#### Exercise instructions
Please update the stretch of material from its start through the line containing "Action: [x=51, y=114]" by replacing "magnifier" with "magnifying glass" and keeping everything else the same. Return only those lines.

#### Data supplied
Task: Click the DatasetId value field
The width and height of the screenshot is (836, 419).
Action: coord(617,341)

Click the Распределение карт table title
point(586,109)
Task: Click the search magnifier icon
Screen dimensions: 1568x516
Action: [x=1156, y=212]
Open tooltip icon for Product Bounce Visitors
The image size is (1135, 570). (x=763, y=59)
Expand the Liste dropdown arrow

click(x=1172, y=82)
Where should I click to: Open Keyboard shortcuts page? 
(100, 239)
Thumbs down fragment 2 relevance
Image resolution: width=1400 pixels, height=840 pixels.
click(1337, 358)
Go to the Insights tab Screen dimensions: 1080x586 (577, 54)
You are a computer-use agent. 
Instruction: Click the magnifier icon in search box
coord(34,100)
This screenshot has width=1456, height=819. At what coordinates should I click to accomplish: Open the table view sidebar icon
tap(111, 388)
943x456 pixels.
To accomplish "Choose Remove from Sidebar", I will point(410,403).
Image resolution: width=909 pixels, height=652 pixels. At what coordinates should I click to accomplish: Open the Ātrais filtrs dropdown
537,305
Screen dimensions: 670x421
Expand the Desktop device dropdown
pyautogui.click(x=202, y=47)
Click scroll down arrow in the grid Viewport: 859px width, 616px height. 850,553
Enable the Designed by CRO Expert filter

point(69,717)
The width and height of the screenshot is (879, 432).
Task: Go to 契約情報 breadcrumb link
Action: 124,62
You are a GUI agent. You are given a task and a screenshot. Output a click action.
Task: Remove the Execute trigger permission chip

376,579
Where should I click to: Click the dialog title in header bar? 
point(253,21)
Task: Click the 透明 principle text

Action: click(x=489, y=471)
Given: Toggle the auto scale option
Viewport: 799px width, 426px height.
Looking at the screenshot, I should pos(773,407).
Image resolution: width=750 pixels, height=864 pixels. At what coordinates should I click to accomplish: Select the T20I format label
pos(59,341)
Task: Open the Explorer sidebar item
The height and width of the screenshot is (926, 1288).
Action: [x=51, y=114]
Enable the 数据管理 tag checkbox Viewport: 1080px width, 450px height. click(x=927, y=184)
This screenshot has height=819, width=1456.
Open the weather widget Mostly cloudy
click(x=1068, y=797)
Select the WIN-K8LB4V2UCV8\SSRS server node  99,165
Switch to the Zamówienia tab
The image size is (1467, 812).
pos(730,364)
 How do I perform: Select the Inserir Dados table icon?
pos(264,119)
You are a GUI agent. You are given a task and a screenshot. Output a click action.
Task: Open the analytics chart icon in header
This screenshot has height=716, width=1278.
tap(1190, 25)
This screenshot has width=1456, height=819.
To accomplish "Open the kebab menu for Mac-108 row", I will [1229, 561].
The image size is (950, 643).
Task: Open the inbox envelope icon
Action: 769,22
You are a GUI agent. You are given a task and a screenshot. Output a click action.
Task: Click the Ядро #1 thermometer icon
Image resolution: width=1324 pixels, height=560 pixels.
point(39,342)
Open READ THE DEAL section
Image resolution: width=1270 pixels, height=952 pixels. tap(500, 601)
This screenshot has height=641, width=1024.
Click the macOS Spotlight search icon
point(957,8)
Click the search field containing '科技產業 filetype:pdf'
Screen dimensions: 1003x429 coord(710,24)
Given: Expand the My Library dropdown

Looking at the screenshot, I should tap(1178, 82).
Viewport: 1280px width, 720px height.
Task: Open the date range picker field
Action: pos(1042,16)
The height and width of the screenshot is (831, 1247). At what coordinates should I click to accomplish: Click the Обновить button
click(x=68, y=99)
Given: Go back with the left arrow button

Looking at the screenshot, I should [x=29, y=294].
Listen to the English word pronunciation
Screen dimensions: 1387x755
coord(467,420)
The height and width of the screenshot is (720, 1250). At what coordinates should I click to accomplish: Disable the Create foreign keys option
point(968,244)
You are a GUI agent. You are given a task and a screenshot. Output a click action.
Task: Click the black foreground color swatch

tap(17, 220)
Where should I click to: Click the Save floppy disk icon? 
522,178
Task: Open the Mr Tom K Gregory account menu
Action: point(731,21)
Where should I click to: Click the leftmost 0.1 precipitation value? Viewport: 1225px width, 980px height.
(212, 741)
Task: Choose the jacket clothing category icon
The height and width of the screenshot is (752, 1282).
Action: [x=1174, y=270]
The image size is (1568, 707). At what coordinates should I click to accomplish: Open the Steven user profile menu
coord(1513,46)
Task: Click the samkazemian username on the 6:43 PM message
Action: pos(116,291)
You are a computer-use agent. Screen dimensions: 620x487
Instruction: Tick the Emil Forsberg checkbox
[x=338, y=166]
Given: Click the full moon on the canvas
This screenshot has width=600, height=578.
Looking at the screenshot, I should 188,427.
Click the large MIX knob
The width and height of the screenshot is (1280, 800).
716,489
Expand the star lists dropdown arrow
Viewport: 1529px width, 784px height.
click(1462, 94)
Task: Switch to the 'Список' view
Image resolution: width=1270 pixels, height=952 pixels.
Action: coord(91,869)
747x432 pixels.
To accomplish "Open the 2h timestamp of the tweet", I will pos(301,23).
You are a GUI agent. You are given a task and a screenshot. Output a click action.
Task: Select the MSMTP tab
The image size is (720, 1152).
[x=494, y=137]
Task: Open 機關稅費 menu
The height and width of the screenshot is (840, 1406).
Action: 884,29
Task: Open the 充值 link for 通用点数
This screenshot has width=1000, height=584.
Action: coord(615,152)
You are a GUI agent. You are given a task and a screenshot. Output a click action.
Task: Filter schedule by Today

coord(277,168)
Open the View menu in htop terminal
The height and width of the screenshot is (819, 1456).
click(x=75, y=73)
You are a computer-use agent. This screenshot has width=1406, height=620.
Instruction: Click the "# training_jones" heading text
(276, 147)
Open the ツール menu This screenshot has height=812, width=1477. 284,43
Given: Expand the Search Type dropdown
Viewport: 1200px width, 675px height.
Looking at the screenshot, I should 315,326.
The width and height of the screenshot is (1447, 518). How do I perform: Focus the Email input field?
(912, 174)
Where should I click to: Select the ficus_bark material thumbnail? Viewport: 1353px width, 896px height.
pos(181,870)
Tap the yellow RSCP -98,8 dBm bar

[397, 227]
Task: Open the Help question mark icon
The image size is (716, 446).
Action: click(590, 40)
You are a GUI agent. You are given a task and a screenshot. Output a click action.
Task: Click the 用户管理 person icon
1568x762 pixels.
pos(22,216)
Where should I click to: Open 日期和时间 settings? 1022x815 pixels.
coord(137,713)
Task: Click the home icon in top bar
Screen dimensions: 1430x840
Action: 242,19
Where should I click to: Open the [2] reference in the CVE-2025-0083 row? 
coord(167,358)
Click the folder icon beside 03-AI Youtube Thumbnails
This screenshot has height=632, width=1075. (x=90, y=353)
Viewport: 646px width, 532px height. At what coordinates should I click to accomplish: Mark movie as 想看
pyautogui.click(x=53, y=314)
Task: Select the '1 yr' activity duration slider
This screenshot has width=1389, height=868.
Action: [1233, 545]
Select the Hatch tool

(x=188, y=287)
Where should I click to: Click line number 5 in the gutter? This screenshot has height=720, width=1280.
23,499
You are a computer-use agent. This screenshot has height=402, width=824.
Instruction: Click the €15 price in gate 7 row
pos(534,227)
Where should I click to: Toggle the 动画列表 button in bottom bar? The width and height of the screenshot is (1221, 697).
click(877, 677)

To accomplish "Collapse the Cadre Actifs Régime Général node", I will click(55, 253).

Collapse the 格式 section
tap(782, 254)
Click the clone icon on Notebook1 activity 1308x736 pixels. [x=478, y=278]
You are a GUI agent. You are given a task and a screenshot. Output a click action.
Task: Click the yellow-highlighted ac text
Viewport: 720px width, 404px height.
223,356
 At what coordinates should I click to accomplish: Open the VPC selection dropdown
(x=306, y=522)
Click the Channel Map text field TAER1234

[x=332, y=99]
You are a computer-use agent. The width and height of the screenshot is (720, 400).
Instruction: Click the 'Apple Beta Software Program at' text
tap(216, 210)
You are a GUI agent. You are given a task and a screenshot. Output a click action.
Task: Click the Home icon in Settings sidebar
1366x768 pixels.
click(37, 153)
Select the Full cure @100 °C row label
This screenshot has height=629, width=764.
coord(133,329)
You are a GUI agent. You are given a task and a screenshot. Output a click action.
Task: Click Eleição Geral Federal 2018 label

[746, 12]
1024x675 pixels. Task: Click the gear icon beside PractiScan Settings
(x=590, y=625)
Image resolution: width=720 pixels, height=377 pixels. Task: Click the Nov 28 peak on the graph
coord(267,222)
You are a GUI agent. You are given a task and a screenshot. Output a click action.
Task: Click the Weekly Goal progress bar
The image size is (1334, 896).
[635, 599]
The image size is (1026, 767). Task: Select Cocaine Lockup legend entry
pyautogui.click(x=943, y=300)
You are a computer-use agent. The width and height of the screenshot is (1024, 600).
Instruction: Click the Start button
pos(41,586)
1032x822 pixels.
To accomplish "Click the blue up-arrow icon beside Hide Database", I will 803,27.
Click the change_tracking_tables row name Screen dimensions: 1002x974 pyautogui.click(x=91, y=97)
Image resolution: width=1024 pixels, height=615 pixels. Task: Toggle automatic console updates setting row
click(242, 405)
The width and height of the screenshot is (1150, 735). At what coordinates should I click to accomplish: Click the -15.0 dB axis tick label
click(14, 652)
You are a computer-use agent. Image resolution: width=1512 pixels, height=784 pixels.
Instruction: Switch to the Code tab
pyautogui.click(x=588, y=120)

#### Solved exercise
Task: Click the DatasetId value field
The width and height of the screenshot is (836, 419).
Action: coord(617,341)

Click the Распределение карт table title
point(586,109)
Task: Click the search magnifying glass icon
Screen dimensions: 1568x516
Action: [x=1156, y=212]
Open tooltip icon for Product Bounce Visitors
The image size is (1135, 570). (x=763, y=59)
Expand the Liste dropdown arrow

click(x=1172, y=82)
Where should I click to: Open Keyboard shortcuts page? 
(100, 239)
Thumbs down fragment 2 relevance
Image resolution: width=1400 pixels, height=840 pixels.
click(1337, 358)
Go to the Insights tab Screen dimensions: 1080x586 (577, 54)
You are a computer-use agent. 
Instruction: Click the magnifying glass icon in search box
coord(34,100)
This screenshot has width=1456, height=819. At what coordinates should I click to accomplish: Open the table view sidebar icon
tap(111, 388)
943x456 pixels.
To accomplish "Choose Remove from Sidebar", I will point(410,403).
Image resolution: width=909 pixels, height=652 pixels. At what coordinates should I click to accomplish: Open the Ātrais filtrs dropdown
537,305
Screen dimensions: 670x421
Expand the Desktop device dropdown
pyautogui.click(x=202, y=47)
Click scroll down arrow in the grid Viewport: 859px width, 616px height. 850,553
Enable the Designed by CRO Expert filter

point(69,717)
The width and height of the screenshot is (879, 432).
Task: Go to 契約情報 breadcrumb link
Action: 124,62
You are a GUI agent. You are given a task and a screenshot. Output a click action.
Task: Remove the Execute trigger permission chip

376,579
Where should I click to: Click the dialog title in header bar? 
point(253,21)
Task: Click the 透明 principle text

Action: click(x=489, y=471)
Given: Toggle the auto scale option
Viewport: 799px width, 426px height.
Looking at the screenshot, I should pos(773,407).
Image resolution: width=750 pixels, height=864 pixels. At what coordinates should I click to accomplish: Select the T20I format label
pos(59,341)
Task: Open the Explorer sidebar item
The height and width of the screenshot is (926, 1288).
Action: [x=51, y=114]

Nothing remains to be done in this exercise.